マイホーム購入に欠かせない住宅ローン審査ですが、最近では事前審査に「AI」を活用している銀行が多いようです。これは申し込みをした人に点数をつけ、一定以上の点数なら承認、それに満たなければ非承認という「スコアリング審査」と呼ばれる方式です。申込自体もWEBで完結する形式が多いですが、これはそのままフォームに入力された内容が、そのままスコアリング審査に使われていることを意味しています。
今回は、避けて通れない事前審査において絶対やってはいけないNG行動をお話します。
年収などの「数字を盛る」
これまでの住宅ローン事前審査では、紙の専用申込書に必要事項を記入して申し込む形が主流でした。しかし、最近ではほとんどの銀行でWEB申し込みのシステムが構築されています。もちろん、「入力間違い」は極力させるべきなのですが、特に年収の金額を盛って入力することだけはやめましょう。
特に事前審査の段階では、あなたの自己申告データに基づいて審査が進められます。申告内容は「事実である」ことが大前提となっているので、実際の年収よりも大きな金額を申告するようなことは決して許されません。「実際の金額を申告すると、審査に落ちるかもしれないから・・・」といった、安易な考えは捨てましょう。
万が一、虚偽申告をして審査を通過したとしても、そのウソは必ずバレてしまいます!事前審査の段階で、必要書類を添付する、添付しない、両方のケースがあると考えられますが、いずれにしてもどこかの時点で「年収」に関する書類の提出は必須となっています。

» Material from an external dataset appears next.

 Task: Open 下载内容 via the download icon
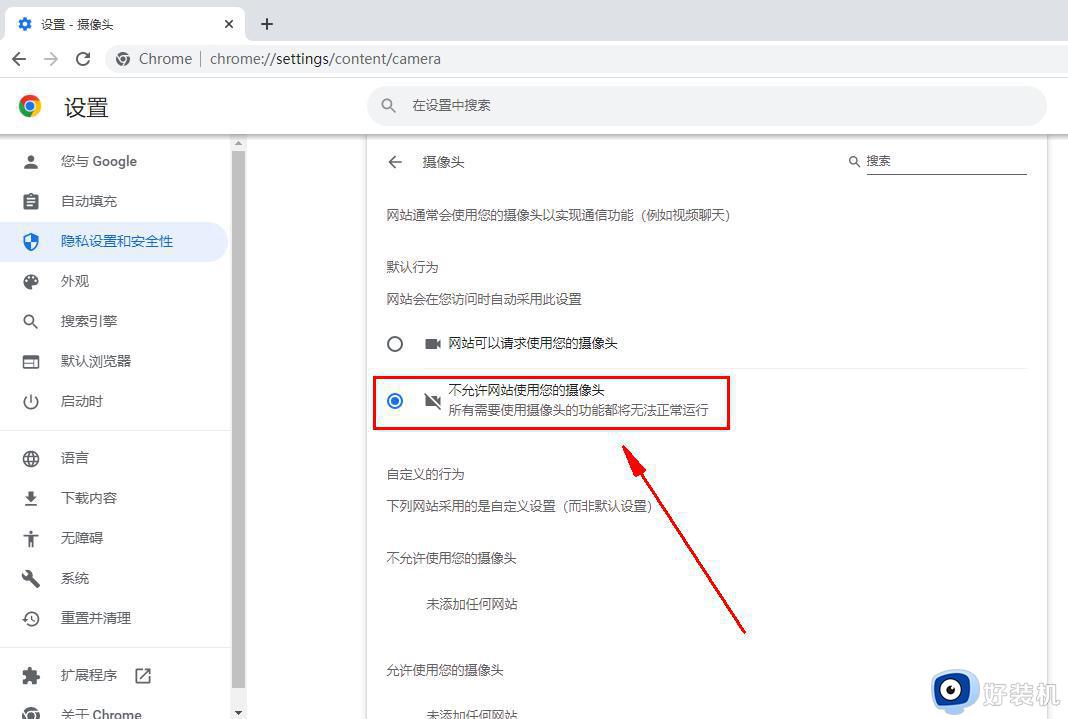[x=31, y=497]
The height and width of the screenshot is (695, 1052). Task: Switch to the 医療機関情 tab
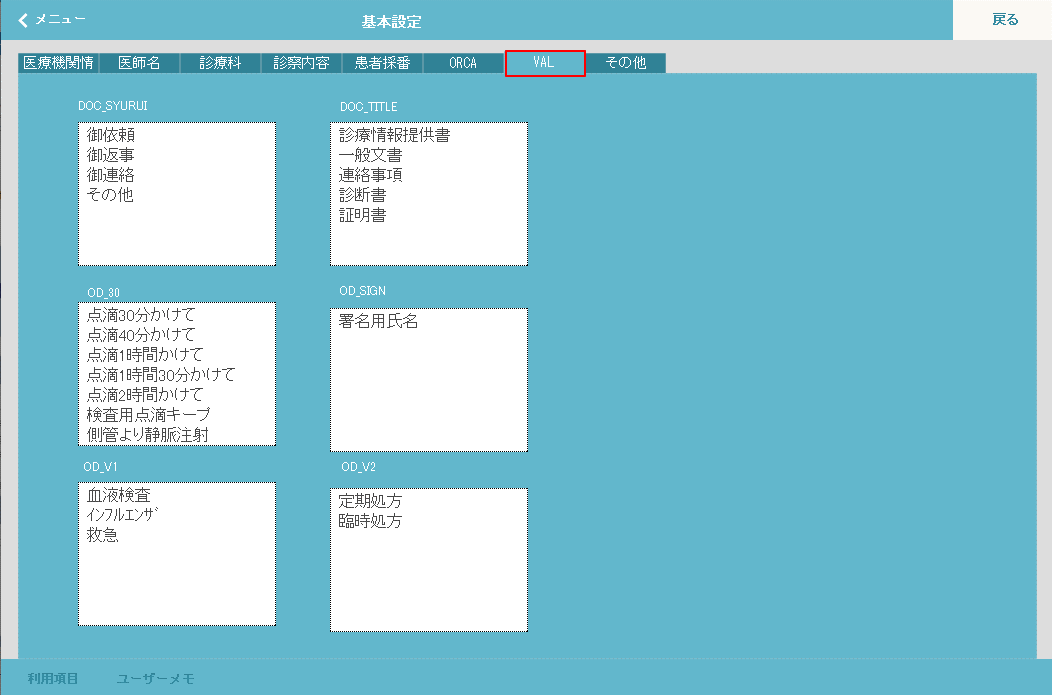(58, 63)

会社員であれば、ひとまず最新の「源泉徴収票」、自営業などの人は「確定申告書」これらの書類に記載されている数字を必ず照合します。数万円~50万円程度の差異であれば銀行側もあまり気にしませんが、年収400万円を800万円などと申告するのは絶対にNGです。
さらに「源泉徴収票」などの書類に手を加えるなど、もってのほかです。源泉徴収票は、勤務先が発行している書類で「公的な証明書」には当たりません。事前審査の段階では、源泉徴収票にて「年収金額」を把握しますが、最終的には「本申込」の際に自治体や税務署が発行する「公的な収入証明書」の提出が必要です。ここで、源泉徴収票で把握していた金額と公的証明書の金額に差異があると、問題視されることとなります。
いずれにしても、年収の金額は絶対にウソをついてはいけません。
健康状態も正直に
住宅ローン審査においては、ローンの審査に加えて「団体信用生命保険」の審査も行われます。ほとんどのローンにおいては団体信用生命保険への加入が必須となっており、健康状態の申告が必要です。ここでも、告知書に書かれている内容に従って正直に記入することが求められます。
病歴、通院歴などを隠して「なし」と記入し、無事にローンが実行されたとしても、万が一保険金の対象状態となった際には、必ず疑わしい点がないかを審査されます。もしも「虚偽告知」や「未申告」によるウソがバレてしまうと、団信の保険金が支払われないという事態になります。これは実際に起こっている話で、残された家族がローンの返済を丸々引き受ける羽目になってしまいます。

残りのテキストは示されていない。